Monozyten, die sowohl für das angeborene als auch für das erworbene Immunsystem wichtig sind, werden eine Schlüsselrolle bei der Entstehung und dem Progress der Atherosklerose zugeschrieben. (Libby, P., 2002) Das Wissen über den Einfluss der Monozyten bei der pAVK ist nicht sehr groß und daher beschäftigte sich diese Studie mit der Verteilung der Monozytensubpopulationen und dem Phänotyp der Monozyten in den verschiedenen Rutherfordstadien der pAVK. Die Studie konnte zeigen, dass es einen signifikanten Unterschied der Proportion von Monozytensubpopulationen in den verschiedenen Stadien der Erkrankung gibt. Die Verteilung der Monozytensubpopulationen im peripheren Blut stellt somit einen potenziellen Biomarker für die pAVK und deren Progress dar. Außerdem konnte gezeigt werden, dass mit zunehmenden Schweregrad der pAVK, die Expression und Expressionsstärke von CD106, CD162 und MPO signifikant innerhalb der Monozytensubpopulationen ansteigt.

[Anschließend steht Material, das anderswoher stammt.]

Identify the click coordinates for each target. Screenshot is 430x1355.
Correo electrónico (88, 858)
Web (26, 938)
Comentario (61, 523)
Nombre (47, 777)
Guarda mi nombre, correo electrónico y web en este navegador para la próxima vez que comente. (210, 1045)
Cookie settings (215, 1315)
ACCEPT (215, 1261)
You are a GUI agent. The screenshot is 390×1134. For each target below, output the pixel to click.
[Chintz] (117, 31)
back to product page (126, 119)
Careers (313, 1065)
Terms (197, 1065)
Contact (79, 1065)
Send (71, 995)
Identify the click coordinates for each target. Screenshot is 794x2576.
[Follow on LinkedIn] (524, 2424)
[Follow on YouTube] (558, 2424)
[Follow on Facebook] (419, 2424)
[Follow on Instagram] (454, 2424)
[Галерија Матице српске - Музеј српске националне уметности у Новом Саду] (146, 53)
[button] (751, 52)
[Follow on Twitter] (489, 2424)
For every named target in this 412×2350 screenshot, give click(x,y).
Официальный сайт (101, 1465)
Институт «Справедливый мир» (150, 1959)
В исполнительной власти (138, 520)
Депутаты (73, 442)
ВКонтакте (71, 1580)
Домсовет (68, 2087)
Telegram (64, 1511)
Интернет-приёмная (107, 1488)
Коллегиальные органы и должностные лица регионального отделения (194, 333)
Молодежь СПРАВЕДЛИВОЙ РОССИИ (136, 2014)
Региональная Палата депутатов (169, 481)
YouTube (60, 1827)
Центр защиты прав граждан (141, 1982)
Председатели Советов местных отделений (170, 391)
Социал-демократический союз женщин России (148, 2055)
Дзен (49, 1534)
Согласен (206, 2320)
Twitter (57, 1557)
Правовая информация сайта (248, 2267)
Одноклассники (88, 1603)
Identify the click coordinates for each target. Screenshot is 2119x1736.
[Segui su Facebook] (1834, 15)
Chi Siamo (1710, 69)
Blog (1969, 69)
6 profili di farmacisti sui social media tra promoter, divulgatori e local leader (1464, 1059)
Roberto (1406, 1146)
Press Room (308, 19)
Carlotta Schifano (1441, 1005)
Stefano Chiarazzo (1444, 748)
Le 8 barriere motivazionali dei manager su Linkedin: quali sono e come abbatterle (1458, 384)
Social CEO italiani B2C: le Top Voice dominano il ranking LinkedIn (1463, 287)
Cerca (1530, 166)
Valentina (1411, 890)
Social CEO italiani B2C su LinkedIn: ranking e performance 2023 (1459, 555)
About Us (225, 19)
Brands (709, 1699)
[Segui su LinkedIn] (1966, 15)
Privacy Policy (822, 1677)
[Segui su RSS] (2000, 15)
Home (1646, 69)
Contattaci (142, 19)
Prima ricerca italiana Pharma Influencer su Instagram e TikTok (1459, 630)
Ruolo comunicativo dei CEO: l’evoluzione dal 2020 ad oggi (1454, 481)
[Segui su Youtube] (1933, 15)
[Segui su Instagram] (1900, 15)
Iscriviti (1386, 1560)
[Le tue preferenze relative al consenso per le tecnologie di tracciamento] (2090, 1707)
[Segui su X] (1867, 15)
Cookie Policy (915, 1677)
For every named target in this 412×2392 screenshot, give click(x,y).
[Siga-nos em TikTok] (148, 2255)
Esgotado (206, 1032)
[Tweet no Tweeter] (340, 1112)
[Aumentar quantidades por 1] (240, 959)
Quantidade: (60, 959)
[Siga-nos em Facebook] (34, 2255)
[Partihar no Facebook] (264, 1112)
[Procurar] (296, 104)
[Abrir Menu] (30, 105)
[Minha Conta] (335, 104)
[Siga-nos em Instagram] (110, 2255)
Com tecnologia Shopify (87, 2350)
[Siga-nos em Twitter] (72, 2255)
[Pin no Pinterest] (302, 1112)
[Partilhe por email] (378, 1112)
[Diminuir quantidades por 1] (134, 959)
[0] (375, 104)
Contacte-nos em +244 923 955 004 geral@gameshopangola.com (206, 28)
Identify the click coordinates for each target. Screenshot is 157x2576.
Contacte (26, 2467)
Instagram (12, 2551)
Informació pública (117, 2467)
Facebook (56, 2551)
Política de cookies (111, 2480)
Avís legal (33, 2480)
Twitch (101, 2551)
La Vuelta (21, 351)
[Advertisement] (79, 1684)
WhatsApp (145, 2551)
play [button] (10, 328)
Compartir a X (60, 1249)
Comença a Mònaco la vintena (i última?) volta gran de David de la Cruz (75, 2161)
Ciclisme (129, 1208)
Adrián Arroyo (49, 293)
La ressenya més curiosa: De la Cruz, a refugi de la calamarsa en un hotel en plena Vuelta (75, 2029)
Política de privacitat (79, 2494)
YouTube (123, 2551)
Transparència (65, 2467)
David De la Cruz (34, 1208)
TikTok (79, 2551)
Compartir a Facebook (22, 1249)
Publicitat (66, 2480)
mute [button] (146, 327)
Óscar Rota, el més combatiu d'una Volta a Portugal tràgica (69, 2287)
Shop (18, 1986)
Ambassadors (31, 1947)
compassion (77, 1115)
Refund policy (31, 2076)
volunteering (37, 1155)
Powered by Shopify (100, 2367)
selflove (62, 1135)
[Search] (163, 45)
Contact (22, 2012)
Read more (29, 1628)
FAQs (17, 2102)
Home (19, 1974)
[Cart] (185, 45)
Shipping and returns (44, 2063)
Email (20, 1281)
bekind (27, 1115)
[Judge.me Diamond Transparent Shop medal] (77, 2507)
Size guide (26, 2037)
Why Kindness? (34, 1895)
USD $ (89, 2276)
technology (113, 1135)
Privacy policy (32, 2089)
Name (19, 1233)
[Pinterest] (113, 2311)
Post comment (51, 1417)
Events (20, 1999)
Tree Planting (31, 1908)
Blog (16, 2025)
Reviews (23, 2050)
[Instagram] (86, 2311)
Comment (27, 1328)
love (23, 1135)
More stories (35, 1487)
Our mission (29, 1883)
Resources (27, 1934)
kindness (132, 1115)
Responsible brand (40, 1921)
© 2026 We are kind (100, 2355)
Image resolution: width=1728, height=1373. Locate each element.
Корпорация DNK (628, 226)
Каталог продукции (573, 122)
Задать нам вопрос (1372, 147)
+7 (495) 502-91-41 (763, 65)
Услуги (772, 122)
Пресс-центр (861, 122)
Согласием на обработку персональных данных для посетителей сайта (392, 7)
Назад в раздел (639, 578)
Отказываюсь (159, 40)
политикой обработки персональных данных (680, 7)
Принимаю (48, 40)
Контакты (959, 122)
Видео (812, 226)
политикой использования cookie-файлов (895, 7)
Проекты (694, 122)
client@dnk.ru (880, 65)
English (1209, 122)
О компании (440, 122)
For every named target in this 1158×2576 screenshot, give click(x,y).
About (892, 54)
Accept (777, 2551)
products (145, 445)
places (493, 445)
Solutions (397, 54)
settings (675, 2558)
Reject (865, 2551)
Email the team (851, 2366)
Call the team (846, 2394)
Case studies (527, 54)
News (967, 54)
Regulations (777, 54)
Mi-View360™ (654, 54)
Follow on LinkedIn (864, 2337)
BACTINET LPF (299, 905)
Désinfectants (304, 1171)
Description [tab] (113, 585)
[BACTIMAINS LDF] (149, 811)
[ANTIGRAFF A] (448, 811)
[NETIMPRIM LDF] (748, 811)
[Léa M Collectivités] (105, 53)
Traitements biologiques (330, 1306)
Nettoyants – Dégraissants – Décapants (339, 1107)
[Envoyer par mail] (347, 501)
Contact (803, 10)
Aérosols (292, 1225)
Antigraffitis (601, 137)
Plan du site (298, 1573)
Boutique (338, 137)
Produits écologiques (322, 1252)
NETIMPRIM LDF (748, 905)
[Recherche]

Weitere Studien werden benötigt, um zu zeigen, dass eine gezielte Reduktion oder Erhöhung der Monozytensubpopulationen das klinische Outcome verbessern könnte. Vor allem die Reduktion der „intermediären“ 𝐶𝐷14++𝐶𝐷16++Monozyten in höheren Rutherfordstadien ist eventuell ein geeignetes therapeutisches Target, um den Progress der Erkrankung zu verlangsamen und das klinische Outcome durch Reduzierung von kardiovaskulären Ereignissen (Herzinfarkt, Schlaganfall, Tod, Amputation) zu verbessern.

Ein anderer Ansatzpunkt wäre eine gezielte therapeutische Erhöhung der protektiven „nicht klassischen“ 𝐶𝐷14+𝐶𝐷16++ Monozyten bei Patienten mit fortgeschrittener pAVK, um den beeinträchtigen Heilungsprozess positiv zu unterstützen.